**Exercise details:** Here is the task for the records below: repeat exactly the lines from the one with "Screen dimensions: 732x478" to the one with "Screen dimensions: 393x232", both included, and nothing else.

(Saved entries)
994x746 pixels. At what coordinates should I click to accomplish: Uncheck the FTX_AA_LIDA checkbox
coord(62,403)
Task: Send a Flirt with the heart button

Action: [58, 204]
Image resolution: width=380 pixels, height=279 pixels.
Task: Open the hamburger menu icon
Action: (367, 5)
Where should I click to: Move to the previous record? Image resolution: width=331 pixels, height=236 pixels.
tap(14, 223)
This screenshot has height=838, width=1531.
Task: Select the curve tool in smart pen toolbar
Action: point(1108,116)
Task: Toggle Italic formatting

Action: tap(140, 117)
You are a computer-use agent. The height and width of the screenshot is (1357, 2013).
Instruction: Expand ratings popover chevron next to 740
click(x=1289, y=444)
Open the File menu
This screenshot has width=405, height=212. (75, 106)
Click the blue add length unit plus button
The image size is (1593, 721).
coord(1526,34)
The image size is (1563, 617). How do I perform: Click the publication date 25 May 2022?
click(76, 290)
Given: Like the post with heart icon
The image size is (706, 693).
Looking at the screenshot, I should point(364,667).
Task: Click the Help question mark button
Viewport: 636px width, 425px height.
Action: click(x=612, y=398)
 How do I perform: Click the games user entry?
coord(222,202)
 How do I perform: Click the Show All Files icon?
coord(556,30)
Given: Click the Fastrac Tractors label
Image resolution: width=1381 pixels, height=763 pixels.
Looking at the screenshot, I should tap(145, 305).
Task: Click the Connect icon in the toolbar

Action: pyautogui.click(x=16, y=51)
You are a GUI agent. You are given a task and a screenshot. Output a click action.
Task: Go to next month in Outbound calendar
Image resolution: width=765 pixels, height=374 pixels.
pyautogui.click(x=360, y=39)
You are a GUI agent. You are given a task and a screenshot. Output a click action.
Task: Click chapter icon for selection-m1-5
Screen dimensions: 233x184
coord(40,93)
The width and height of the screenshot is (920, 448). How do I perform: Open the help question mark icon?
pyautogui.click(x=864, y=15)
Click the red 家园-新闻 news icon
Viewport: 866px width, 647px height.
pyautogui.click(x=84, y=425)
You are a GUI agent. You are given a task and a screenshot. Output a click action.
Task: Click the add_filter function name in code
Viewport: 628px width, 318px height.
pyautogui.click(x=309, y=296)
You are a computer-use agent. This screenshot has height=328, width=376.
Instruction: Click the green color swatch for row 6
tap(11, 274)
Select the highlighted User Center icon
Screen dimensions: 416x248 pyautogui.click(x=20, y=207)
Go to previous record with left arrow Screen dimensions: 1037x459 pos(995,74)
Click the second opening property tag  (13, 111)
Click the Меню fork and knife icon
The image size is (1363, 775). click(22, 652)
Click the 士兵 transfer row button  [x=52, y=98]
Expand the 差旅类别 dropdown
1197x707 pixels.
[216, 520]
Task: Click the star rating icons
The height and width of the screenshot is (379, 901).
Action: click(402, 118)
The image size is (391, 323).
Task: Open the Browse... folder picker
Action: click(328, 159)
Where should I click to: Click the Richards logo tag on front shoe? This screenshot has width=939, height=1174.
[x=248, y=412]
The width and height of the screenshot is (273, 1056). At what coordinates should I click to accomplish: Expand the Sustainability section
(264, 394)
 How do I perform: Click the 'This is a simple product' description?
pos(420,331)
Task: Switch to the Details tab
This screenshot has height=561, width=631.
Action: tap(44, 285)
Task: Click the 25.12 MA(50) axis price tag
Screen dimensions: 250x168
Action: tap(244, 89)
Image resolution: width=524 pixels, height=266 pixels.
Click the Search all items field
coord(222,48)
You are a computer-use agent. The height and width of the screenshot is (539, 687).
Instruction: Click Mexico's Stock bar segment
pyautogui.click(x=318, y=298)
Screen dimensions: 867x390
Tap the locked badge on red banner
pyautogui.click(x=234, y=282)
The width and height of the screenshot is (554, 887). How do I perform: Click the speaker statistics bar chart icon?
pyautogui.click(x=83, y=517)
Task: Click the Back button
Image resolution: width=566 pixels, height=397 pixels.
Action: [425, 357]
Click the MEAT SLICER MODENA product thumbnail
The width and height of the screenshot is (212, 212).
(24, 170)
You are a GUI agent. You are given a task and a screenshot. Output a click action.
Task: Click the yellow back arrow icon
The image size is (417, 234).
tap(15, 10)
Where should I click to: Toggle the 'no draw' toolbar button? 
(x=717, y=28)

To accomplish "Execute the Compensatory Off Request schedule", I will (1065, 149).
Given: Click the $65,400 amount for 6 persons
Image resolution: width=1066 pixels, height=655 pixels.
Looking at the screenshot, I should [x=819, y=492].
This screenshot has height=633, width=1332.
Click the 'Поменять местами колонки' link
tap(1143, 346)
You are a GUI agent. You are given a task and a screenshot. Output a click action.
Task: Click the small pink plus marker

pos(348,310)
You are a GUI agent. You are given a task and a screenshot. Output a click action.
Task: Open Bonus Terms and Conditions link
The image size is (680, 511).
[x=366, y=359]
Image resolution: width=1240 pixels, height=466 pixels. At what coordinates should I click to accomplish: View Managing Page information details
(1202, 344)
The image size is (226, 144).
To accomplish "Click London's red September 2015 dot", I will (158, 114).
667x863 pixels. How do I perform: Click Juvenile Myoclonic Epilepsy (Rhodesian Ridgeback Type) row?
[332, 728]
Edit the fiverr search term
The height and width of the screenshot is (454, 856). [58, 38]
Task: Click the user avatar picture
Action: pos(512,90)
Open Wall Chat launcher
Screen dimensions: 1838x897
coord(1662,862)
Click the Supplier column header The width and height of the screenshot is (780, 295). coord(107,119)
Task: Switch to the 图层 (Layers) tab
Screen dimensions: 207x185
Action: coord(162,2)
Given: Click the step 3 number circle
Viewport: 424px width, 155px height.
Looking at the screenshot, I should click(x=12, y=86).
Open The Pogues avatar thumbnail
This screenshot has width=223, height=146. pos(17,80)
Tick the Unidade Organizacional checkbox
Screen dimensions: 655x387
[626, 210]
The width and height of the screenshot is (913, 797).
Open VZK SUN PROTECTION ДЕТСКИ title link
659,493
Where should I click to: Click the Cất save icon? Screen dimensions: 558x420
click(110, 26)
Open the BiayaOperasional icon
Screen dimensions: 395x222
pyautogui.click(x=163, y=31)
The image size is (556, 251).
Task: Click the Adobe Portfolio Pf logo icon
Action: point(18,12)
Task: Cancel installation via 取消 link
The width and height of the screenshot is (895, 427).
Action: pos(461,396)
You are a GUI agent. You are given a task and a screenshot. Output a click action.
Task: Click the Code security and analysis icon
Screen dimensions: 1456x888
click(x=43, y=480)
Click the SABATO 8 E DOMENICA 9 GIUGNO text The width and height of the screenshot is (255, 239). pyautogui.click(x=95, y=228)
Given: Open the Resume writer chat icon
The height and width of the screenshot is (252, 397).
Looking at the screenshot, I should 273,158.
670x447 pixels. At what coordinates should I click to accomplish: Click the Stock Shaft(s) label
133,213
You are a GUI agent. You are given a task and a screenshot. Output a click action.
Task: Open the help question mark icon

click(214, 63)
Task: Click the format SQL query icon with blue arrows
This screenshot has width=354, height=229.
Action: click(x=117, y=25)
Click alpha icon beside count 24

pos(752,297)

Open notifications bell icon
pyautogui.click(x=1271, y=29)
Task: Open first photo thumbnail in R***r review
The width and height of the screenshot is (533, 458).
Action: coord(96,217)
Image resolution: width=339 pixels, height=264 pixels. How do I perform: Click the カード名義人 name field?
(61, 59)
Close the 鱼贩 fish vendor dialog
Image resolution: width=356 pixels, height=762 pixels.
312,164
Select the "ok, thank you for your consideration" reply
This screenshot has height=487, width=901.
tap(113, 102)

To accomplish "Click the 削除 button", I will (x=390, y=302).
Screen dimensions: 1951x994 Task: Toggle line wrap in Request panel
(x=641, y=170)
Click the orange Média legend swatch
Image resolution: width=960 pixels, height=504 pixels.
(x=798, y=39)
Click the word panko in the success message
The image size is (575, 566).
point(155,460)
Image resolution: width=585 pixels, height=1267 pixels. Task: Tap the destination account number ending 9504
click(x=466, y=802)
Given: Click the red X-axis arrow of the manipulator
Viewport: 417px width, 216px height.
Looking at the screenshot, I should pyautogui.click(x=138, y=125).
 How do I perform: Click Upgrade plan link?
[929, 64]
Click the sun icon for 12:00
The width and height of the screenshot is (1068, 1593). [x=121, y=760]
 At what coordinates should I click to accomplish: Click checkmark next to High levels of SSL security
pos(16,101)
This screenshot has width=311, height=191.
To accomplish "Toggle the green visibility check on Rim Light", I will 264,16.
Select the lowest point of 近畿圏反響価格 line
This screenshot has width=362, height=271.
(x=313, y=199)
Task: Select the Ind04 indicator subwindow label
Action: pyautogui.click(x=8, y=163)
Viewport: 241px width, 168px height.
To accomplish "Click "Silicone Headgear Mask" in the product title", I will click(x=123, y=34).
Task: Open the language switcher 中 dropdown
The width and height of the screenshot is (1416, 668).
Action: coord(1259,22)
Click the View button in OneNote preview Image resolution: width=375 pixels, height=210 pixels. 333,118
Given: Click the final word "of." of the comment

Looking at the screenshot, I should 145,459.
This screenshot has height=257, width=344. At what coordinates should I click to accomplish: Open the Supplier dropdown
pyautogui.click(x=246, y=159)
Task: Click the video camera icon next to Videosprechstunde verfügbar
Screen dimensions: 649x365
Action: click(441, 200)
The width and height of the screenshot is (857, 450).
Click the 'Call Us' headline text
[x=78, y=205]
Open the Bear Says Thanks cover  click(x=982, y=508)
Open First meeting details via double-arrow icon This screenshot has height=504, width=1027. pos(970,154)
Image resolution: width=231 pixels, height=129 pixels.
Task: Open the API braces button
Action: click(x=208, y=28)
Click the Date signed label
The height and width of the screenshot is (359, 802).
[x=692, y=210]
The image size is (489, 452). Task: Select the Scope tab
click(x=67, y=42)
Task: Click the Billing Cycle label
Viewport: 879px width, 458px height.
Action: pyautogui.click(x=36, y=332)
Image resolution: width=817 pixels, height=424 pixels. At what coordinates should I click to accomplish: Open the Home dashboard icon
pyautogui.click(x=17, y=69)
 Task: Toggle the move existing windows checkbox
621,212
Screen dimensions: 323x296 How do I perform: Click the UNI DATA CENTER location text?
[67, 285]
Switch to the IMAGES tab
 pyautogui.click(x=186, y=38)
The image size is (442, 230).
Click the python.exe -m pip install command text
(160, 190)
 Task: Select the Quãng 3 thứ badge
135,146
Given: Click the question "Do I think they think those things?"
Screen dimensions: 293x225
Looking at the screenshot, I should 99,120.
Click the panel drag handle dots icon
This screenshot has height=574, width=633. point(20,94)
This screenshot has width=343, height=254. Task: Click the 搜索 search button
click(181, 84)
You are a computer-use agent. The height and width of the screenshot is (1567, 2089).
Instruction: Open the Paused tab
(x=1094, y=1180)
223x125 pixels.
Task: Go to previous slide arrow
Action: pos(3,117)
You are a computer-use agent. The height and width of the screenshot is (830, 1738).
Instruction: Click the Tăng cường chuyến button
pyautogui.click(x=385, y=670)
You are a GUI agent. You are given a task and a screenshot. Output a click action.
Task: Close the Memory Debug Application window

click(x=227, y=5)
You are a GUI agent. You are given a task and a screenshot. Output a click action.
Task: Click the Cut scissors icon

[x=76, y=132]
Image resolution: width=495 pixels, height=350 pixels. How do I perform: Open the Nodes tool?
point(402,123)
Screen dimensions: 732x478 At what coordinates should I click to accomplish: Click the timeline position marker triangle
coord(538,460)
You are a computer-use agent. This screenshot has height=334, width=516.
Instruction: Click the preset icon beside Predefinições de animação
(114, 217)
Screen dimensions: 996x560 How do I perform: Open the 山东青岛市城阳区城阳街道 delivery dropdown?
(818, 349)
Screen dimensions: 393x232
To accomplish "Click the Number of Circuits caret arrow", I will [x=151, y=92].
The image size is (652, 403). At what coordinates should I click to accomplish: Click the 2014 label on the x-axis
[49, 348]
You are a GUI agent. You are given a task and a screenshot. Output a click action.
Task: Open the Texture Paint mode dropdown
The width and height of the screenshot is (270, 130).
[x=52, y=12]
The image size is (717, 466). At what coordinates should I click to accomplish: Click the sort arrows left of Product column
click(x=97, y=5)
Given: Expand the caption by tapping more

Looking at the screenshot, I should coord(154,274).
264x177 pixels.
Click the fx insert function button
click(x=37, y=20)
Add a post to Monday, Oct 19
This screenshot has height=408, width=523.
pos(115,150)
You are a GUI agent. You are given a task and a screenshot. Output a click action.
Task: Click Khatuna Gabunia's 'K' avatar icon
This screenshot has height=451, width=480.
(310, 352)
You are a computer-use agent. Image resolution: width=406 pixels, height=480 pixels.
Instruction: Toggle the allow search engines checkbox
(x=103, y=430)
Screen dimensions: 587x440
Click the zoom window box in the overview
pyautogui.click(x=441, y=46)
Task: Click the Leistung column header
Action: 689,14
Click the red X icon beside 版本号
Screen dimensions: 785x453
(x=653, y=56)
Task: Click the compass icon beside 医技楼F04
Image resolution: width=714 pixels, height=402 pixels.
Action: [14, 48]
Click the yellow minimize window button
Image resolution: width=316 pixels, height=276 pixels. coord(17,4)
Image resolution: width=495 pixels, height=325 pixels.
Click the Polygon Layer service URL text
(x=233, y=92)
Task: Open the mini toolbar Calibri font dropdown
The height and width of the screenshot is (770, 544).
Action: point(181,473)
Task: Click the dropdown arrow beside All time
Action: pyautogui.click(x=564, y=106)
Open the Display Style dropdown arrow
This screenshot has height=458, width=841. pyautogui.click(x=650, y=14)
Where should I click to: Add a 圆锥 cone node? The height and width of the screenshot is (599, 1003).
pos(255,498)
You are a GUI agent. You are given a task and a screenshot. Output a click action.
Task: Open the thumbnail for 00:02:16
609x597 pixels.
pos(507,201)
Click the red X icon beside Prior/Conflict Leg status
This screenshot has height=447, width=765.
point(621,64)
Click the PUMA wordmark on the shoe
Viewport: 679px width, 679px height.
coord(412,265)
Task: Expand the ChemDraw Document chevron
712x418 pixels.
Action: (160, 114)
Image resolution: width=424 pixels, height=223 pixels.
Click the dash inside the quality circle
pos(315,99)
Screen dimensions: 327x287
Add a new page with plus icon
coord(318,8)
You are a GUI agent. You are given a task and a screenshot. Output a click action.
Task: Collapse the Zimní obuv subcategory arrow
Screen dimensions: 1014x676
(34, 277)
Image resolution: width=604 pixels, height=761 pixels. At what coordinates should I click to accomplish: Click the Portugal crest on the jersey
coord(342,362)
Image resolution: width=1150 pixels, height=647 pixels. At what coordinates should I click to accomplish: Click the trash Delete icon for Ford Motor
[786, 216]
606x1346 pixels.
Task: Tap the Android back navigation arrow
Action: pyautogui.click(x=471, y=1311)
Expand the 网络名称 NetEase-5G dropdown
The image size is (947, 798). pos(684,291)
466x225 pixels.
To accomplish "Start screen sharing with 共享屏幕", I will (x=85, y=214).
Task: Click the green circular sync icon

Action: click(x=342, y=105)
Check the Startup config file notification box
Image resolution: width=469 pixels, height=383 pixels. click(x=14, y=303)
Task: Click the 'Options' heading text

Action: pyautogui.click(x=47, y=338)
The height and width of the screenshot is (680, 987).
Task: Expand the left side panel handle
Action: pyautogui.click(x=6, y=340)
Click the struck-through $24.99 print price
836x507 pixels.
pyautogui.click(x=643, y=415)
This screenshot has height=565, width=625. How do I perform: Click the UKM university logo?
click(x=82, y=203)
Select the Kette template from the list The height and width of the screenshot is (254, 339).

**Written response:**
Screen dimensions: 732x478 At what coordinates should I click to accomplish: Click the timeline position marker triangle
coord(538,460)
You are a computer-use agent. This screenshot has height=334, width=516.
Instruction: Click the preset icon beside Predefinições de animação
(114, 217)
Screen dimensions: 996x560 How do I perform: Open the 山东青岛市城阳区城阳街道 delivery dropdown?
(818, 349)
Screen dimensions: 393x232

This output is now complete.